START Data extracts

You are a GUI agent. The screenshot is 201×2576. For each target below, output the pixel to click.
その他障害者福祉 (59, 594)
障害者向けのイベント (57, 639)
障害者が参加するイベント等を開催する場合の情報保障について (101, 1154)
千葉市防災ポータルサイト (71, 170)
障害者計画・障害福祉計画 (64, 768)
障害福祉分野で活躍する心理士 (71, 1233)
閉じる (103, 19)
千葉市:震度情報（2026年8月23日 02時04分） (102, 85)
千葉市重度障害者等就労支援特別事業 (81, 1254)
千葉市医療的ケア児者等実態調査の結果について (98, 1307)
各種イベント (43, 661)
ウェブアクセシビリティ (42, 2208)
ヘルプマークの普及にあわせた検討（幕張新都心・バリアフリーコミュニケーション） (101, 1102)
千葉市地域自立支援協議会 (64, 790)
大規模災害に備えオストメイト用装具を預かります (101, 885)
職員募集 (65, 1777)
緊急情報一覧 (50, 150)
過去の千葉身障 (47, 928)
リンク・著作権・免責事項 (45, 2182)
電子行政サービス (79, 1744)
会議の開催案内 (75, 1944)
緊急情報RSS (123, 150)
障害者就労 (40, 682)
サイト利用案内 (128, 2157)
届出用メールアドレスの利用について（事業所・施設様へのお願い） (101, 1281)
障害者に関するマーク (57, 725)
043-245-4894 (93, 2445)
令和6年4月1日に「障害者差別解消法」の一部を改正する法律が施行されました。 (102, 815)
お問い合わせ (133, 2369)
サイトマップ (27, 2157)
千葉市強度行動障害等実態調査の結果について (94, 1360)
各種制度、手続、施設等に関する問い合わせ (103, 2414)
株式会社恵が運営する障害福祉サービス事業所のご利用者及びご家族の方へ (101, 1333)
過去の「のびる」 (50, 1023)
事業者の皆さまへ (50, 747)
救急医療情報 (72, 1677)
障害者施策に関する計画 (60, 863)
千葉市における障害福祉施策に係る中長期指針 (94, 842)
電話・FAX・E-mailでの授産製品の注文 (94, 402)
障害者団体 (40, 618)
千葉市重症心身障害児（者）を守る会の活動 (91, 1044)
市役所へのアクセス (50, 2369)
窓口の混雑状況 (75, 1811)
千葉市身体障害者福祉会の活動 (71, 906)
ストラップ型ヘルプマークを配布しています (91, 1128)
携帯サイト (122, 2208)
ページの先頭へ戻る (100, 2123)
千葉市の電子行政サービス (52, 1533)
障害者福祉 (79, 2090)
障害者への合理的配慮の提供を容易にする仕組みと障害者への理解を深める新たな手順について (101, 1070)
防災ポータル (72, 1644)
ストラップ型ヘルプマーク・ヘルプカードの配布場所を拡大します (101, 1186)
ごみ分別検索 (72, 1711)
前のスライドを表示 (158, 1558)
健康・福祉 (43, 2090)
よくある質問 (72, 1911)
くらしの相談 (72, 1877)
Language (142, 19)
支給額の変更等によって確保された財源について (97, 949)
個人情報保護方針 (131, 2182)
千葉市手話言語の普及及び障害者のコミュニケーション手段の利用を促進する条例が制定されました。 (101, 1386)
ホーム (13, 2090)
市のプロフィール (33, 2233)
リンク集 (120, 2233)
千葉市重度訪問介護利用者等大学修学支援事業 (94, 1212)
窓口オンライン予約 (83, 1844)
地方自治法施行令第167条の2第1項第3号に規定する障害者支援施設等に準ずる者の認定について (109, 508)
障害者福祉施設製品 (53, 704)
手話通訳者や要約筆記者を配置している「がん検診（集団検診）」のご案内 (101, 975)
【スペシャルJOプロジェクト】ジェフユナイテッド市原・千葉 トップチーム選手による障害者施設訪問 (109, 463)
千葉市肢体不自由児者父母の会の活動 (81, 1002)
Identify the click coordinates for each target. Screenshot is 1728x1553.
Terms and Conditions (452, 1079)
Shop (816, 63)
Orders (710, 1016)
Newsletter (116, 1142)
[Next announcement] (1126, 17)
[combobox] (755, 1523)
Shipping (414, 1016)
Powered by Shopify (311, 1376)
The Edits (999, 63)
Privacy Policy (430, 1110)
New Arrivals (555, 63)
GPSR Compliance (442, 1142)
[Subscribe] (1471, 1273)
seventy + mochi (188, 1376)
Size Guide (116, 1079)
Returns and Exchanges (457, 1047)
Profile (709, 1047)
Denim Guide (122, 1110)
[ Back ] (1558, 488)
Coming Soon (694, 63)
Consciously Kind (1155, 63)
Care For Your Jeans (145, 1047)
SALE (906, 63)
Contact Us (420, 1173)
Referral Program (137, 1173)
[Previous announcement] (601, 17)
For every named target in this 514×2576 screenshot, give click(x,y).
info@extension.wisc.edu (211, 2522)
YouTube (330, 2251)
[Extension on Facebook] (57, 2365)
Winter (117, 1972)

END Data extracts

• Work task: Your task is to collect every line above that contains the word "announcement".

• Response area:
[Next announcement] (1126, 17)
[Previous announcement] (601, 17)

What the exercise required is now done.